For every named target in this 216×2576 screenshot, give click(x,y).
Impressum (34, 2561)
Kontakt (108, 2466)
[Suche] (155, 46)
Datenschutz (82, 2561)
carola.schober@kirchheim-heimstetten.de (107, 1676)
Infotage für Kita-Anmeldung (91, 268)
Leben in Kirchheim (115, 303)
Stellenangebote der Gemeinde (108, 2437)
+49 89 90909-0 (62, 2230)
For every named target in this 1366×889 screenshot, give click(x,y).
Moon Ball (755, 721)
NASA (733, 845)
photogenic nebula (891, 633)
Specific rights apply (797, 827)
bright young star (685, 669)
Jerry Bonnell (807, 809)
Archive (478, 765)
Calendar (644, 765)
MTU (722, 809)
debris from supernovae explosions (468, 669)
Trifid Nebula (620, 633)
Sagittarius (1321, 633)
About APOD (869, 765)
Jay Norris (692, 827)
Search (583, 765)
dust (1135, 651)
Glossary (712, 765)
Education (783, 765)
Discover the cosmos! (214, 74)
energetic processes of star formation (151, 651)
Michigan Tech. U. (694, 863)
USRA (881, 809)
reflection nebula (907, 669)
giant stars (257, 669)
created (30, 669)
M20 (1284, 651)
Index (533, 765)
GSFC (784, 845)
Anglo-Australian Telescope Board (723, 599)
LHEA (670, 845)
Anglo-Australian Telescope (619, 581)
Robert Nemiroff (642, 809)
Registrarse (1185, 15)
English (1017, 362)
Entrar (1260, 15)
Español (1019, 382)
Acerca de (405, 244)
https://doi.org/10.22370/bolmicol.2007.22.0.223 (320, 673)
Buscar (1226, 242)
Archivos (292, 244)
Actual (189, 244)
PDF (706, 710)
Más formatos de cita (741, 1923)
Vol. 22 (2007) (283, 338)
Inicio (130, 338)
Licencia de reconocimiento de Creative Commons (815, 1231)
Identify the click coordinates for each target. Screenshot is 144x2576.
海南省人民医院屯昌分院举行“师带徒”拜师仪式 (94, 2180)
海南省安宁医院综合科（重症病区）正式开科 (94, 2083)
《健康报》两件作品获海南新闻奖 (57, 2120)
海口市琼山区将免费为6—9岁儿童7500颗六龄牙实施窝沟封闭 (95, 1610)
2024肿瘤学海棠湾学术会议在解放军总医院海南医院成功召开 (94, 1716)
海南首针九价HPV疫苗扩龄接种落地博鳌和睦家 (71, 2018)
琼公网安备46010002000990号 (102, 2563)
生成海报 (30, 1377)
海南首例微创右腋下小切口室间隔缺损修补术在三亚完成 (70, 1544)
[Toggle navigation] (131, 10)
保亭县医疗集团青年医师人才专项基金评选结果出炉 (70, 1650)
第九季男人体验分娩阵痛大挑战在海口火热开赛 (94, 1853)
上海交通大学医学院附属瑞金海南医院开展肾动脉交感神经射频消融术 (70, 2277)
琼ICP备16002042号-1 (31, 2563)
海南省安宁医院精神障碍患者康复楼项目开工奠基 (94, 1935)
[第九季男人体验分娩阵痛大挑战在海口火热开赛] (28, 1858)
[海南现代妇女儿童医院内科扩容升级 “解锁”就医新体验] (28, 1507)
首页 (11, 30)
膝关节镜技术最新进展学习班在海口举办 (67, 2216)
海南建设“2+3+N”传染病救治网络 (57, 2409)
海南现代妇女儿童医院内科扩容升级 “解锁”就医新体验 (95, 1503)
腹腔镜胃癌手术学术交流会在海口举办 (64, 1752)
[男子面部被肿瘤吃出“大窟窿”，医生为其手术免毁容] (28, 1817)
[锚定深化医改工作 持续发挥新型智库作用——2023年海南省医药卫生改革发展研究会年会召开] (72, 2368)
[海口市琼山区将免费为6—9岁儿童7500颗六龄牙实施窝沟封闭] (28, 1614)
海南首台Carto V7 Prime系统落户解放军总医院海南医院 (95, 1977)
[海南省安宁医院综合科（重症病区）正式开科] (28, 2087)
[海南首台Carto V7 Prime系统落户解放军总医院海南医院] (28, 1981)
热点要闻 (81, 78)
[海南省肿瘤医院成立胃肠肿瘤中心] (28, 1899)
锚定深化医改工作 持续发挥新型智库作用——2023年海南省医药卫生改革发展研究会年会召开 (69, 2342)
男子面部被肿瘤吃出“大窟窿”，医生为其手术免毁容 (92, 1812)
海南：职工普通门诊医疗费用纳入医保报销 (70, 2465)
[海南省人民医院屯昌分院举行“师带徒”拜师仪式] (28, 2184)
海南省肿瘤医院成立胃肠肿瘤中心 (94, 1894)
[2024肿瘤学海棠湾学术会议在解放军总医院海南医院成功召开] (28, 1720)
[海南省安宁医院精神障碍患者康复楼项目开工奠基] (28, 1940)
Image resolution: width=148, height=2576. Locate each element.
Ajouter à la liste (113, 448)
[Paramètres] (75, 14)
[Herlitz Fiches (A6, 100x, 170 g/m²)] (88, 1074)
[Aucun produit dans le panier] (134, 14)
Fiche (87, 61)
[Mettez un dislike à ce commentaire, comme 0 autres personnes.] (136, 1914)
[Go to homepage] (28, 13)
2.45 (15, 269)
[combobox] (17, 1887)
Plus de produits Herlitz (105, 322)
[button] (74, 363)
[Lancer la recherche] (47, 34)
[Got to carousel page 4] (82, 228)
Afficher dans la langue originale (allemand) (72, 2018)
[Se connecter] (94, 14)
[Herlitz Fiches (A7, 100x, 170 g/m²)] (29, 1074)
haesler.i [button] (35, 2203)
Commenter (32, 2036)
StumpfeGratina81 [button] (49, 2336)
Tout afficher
-.-.-
■ WHAT IS BEING ASKED
Where the listing above has a line with "Moon Ball (755, 721)", start there, and output every line exactly through the line with "USRA (881, 809)", which is also included.

■ TASK RESULT
Moon Ball (755, 721)
NASA (733, 845)
photogenic nebula (891, 633)
Specific rights apply (797, 827)
bright young star (685, 669)
Jerry Bonnell (807, 809)
Archive (478, 765)
Calendar (644, 765)
MTU (722, 809)
debris from supernovae explosions (468, 669)
Trifid Nebula (620, 633)
Sagittarius (1321, 633)
About APOD (869, 765)
Jay Norris (692, 827)
Search (583, 765)
dust (1135, 651)
Glossary (712, 765)
Education (783, 765)
Discover the cosmos! (214, 74)
energetic processes of star formation (151, 651)
Michigan Tech. U. (694, 863)
USRA (881, 809)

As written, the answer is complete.